== Extrait du texte ==

Le bruit des portes des années 1980, pas le même que le bruit des portes aujourd’hui.
Mois : octobre 2021
Agrabuey
Rempli la cuve de mazout, allumé la chaudière. Tondu l’herbe, parlé du prunus rougeoyant avec le retraité des banques. Il ramasse ses poires conférence, je charge du bois, il coupe un buisson, je met le feu à mon poêle. Puis je récure dix litres d’eau sur le carrelage du cagibi, effet de l’inondation. Le paysan va aux tomates. En passant il dit: “tu étais où?”. Où j’étais? Mais ici! Derrière les rideaux. Ce soir, sur le téléphone, ce message du voisin avocat qui écrit de Saragosse: “Alexandre, désormais, tu fais partie des personnages de notre petit théâtre”.

===

=== Liste des tâches ===
1. Dans les entrées, reprends les lignes situées entre celle qui contient « Switch to the Annotate tab » et celle qui contient « pos(160,595) », incluses, en remplaçant « checkbox » par « tick box » sans rien modifier d'autre.
2. Prolonge le texte sur Agrabuey à partir de sa dernière phrase.

== Données fournies ==

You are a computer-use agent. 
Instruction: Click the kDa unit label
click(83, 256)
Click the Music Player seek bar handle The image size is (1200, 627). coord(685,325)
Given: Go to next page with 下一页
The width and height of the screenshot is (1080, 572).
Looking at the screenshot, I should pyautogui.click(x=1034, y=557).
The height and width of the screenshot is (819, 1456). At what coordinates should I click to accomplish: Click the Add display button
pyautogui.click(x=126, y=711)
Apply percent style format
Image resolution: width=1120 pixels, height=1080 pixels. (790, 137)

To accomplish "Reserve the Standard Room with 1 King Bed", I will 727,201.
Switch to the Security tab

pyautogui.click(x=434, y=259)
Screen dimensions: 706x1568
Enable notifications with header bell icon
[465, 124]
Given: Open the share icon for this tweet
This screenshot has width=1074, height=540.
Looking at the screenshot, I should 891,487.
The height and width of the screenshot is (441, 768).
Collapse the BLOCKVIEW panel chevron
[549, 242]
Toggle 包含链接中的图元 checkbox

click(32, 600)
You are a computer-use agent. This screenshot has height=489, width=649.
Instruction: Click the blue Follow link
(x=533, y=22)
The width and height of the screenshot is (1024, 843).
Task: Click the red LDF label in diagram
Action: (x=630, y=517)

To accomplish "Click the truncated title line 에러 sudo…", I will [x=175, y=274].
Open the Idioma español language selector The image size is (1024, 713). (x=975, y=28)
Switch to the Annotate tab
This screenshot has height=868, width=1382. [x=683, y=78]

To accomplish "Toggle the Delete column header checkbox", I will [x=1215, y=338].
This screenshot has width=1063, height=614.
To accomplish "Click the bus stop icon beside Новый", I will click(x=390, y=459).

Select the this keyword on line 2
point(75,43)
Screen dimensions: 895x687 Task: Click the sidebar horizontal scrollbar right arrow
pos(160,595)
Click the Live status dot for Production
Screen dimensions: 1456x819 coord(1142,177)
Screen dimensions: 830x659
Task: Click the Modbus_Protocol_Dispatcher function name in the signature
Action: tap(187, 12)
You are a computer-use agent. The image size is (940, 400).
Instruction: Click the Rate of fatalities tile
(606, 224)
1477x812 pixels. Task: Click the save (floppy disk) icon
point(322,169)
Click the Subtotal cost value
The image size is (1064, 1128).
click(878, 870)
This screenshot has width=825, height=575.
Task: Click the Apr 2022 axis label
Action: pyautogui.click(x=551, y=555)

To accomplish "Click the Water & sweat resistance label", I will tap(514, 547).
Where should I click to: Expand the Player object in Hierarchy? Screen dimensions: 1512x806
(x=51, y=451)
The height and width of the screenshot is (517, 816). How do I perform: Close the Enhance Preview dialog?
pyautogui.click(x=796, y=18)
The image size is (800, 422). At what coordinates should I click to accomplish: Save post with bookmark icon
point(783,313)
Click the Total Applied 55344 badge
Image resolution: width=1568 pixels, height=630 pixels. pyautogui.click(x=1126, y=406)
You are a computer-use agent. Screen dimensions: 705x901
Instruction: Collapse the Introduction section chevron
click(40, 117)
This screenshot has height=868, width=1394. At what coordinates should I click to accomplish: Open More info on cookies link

===

=== Réponses successives ===
1.
Switch to the Annotate tab
This screenshot has height=868, width=1382. [x=683, y=78]

To accomplish "Toggle the Delete column header tick box", I will [x=1215, y=338].
This screenshot has width=1063, height=614.
To accomplish "Click the bus stop icon beside Новый", I will click(x=390, y=459).

Select the this keyword on line 2
point(75,43)
Screen dimensions: 895x687 Task: Click the sidebar horizontal scrollbar right arrow
pos(160,595)

2.
Chouette 2
Matrone en son bar, la dame verse du vin, sert des limonades, vend quelques paquets de chips. Le service finit, elle cuisine pour son mari. Elle a aussi pour tâche d’avertir le mercredi les ménagères du village de l’arrivée de la camionnette de l’épicier. C’est une femme importante et qui le sait.
Musique
Impression d’avoir affaire à des sons à ce point massifiés qu’ils forment une musique impénétrable: l’écoute est possible, l’accès refusé. La synesthésie impliquerait l’évocation d’un building de trois cents cinquante étages aux ouvertures murées. L’auditeur au pied du colosse. Tel est NIHL du groupe Altarage.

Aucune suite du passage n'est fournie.